Information shown:
──────

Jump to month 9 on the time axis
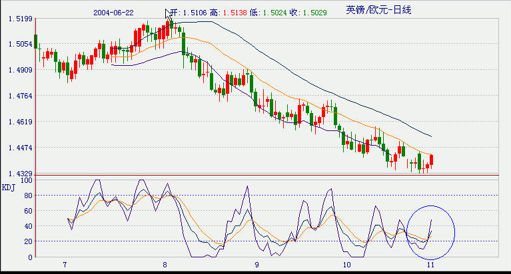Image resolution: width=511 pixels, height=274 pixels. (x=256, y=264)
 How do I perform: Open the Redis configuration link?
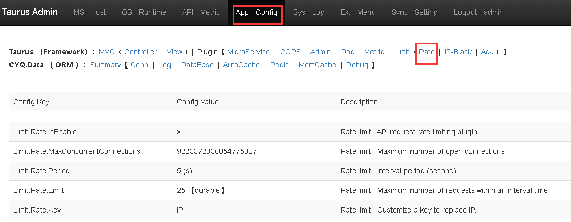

──────

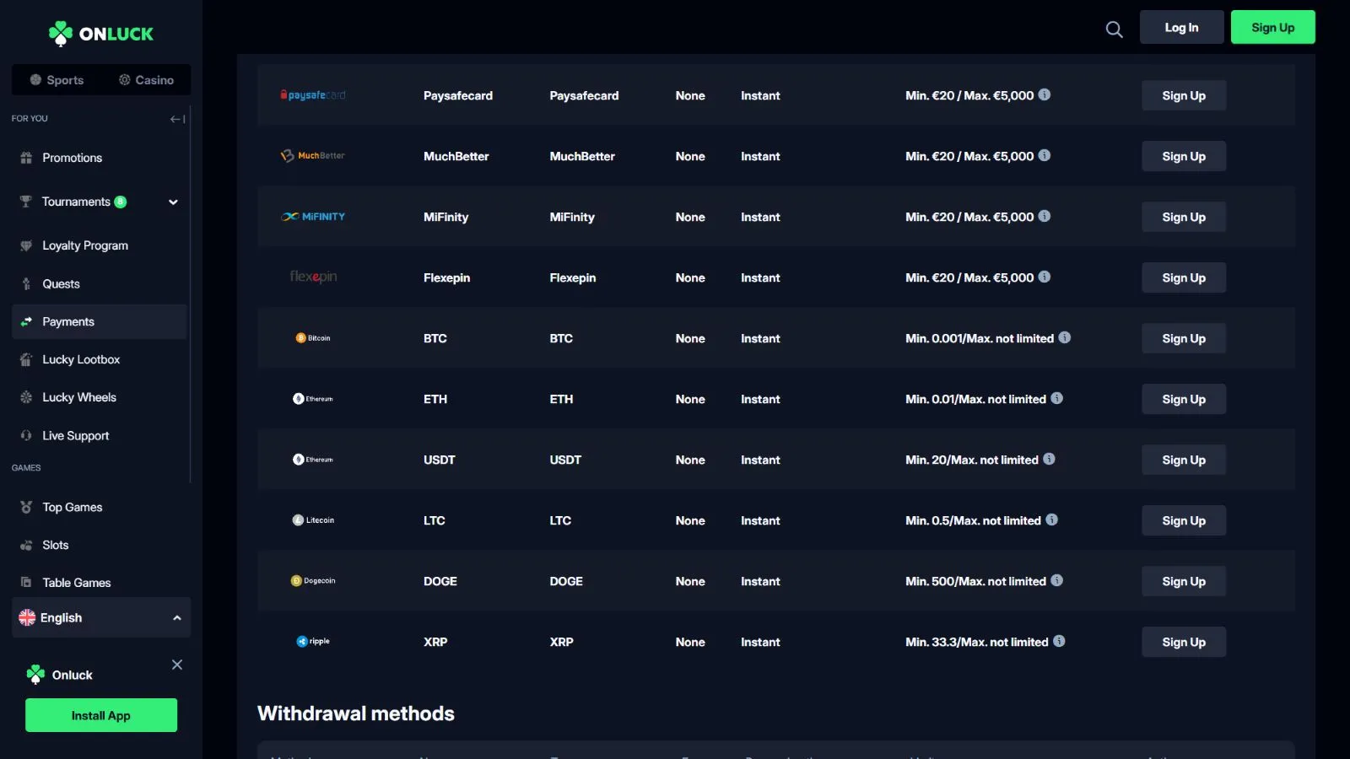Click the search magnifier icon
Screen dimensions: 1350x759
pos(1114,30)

──────

The problem:
Each line above starting at the one holding "Jump to month 9 on the time axis" and ending at the one holding "How do I perform: Open" should be set down exactly as it stands, both ends included, with no pictures.

Exercise result:
Jump to month 9 on the time axis
Image resolution: width=511 pixels, height=274 pixels. (x=256, y=264)
 How do I perform: Open the Redis configuration link?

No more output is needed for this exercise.